## What needs to be done
Transcribe the material verbatim, from the line with "Task: Open the Экран settings section" up to and including the line with "click(362, 81)", and nothing else.

## Given data
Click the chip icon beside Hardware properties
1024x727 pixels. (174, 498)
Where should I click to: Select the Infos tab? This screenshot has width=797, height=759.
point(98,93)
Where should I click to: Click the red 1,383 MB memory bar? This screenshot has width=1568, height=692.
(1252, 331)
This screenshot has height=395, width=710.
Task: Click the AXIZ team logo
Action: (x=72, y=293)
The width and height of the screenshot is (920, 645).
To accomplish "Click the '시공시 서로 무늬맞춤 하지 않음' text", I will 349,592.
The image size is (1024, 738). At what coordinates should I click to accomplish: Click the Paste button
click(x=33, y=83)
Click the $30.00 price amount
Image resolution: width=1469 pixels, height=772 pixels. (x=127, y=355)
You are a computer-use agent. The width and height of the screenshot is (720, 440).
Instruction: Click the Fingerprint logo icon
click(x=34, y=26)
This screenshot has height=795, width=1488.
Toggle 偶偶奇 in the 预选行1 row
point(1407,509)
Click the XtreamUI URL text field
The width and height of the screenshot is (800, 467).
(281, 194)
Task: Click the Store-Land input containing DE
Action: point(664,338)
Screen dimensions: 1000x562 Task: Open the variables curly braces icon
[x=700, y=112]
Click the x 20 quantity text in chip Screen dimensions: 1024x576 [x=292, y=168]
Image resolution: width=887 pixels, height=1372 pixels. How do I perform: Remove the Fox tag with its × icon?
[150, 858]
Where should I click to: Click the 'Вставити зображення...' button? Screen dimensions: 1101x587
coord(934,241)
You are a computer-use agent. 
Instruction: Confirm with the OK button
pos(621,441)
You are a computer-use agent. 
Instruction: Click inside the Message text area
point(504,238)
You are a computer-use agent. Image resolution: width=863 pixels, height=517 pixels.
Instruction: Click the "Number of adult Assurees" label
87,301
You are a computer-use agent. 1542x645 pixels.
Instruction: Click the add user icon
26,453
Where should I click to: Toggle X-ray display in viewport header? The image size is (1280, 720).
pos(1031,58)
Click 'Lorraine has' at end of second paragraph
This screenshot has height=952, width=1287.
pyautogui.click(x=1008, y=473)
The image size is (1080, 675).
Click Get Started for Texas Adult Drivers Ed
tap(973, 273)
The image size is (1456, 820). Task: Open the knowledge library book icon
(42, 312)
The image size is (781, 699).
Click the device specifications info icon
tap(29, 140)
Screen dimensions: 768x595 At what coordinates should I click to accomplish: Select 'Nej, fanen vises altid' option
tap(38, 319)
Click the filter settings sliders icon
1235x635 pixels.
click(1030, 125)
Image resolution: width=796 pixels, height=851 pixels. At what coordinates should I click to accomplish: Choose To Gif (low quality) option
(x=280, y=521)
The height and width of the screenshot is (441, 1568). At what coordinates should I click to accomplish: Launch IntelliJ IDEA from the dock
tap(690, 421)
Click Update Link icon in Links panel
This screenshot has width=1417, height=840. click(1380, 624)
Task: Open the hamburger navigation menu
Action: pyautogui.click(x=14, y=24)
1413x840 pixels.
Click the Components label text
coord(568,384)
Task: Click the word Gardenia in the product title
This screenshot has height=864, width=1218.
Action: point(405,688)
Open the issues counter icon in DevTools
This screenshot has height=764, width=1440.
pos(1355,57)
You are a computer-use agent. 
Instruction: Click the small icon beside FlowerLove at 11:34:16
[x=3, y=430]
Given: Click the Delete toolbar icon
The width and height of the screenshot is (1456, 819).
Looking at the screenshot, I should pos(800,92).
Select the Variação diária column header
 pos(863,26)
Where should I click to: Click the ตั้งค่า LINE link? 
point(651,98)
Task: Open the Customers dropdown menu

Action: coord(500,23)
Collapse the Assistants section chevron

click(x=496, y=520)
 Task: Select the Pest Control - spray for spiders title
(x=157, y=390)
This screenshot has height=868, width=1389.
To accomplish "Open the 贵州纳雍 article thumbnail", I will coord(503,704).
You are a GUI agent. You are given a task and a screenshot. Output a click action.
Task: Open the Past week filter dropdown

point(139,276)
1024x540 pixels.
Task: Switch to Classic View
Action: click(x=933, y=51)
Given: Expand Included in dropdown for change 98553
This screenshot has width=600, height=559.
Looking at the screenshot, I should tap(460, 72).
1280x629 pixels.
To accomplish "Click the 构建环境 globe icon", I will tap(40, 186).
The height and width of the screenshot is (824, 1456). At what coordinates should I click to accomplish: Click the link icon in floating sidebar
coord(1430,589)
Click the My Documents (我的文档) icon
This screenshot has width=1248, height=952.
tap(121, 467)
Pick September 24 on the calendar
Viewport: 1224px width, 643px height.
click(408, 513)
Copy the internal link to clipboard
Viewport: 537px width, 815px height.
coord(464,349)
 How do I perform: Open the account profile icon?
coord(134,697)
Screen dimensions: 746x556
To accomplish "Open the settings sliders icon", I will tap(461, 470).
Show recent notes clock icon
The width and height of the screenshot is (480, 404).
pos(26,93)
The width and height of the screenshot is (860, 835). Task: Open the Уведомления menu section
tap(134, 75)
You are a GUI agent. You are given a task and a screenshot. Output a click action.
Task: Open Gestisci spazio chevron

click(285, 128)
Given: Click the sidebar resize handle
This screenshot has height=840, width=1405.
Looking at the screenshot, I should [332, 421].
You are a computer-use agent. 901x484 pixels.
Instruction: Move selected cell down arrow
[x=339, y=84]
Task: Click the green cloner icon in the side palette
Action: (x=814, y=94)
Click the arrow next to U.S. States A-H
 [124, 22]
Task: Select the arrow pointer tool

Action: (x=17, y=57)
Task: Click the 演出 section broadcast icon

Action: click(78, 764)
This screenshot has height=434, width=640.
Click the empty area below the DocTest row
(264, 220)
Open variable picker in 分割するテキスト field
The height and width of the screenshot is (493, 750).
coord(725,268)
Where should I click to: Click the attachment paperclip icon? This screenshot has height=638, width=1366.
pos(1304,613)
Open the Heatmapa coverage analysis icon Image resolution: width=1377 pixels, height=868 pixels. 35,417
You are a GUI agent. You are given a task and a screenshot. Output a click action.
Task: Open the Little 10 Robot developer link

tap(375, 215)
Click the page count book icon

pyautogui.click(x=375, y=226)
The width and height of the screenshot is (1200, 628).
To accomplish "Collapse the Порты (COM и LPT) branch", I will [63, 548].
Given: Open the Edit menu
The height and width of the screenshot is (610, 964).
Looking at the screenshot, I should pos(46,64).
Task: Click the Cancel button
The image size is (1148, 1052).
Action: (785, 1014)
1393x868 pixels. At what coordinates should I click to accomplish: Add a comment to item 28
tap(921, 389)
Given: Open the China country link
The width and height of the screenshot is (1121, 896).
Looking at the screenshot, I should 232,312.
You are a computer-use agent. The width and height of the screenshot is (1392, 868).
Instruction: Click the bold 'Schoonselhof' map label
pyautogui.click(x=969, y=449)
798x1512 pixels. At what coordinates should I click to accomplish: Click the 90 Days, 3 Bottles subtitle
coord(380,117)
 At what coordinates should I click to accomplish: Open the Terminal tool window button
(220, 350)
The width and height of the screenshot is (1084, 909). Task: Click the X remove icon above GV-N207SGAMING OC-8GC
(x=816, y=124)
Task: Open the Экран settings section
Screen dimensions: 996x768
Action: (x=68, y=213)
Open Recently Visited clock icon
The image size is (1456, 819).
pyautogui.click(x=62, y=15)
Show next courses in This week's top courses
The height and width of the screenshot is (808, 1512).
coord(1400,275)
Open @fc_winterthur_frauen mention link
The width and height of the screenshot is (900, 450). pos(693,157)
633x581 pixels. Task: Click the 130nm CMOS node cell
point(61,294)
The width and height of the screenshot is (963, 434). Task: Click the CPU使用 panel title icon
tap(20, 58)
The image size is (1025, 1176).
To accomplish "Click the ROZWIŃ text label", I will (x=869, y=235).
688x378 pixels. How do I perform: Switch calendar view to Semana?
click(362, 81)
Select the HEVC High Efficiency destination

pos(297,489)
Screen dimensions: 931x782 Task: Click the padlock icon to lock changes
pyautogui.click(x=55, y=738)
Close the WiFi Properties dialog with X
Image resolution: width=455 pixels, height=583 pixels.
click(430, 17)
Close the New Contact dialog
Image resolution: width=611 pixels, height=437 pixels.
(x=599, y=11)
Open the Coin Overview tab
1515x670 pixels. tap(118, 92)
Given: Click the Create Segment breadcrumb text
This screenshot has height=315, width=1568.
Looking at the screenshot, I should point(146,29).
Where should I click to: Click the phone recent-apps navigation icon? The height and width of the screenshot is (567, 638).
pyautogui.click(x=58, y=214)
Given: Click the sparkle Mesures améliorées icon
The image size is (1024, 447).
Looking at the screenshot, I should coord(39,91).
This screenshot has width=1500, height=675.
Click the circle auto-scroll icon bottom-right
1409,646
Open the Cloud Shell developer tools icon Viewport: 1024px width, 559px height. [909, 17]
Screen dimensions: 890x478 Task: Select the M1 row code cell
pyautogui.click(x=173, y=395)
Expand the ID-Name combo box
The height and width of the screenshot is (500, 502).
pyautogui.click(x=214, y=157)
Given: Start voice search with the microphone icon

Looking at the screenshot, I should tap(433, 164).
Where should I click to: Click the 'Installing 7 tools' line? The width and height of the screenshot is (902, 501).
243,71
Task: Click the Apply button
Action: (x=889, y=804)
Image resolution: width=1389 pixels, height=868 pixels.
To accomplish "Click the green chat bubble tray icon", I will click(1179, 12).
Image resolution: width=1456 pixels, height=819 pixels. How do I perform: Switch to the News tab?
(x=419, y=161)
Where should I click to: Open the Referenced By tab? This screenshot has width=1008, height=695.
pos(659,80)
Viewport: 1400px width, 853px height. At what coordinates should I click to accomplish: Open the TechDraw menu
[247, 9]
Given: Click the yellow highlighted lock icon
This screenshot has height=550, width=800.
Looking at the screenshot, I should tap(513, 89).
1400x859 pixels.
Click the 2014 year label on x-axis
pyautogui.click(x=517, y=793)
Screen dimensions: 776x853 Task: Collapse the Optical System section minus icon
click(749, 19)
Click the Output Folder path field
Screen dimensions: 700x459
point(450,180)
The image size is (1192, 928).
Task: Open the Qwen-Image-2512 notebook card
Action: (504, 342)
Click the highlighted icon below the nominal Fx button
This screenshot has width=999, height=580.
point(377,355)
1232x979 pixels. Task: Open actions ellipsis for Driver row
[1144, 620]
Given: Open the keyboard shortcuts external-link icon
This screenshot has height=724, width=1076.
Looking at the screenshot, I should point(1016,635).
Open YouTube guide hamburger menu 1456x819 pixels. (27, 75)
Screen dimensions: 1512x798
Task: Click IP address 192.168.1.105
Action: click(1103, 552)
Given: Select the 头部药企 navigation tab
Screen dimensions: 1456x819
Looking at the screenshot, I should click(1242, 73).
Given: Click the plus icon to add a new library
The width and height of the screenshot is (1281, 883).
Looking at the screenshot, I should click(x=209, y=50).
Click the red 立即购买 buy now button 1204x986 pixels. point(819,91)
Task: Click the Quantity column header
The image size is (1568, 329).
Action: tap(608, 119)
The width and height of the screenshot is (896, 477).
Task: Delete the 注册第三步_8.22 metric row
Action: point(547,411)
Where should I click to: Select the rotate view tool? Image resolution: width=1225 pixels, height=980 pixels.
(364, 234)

## Answer to the problem
Task: Open the Экран settings section
Screen dimensions: 996x768
Action: (x=68, y=213)
Open Recently Visited clock icon
The image size is (1456, 819).
pyautogui.click(x=62, y=15)
Show next courses in This week's top courses
The height and width of the screenshot is (808, 1512).
coord(1400,275)
Open @fc_winterthur_frauen mention link
The width and height of the screenshot is (900, 450). pos(693,157)
633x581 pixels. Task: Click the 130nm CMOS node cell
point(61,294)
The width and height of the screenshot is (963, 434). Task: Click the CPU使用 panel title icon
tap(20, 58)
The image size is (1025, 1176).
To accomplish "Click the ROZWIŃ text label", I will (x=869, y=235).
688x378 pixels. How do I perform: Switch calendar view to Semana?
click(362, 81)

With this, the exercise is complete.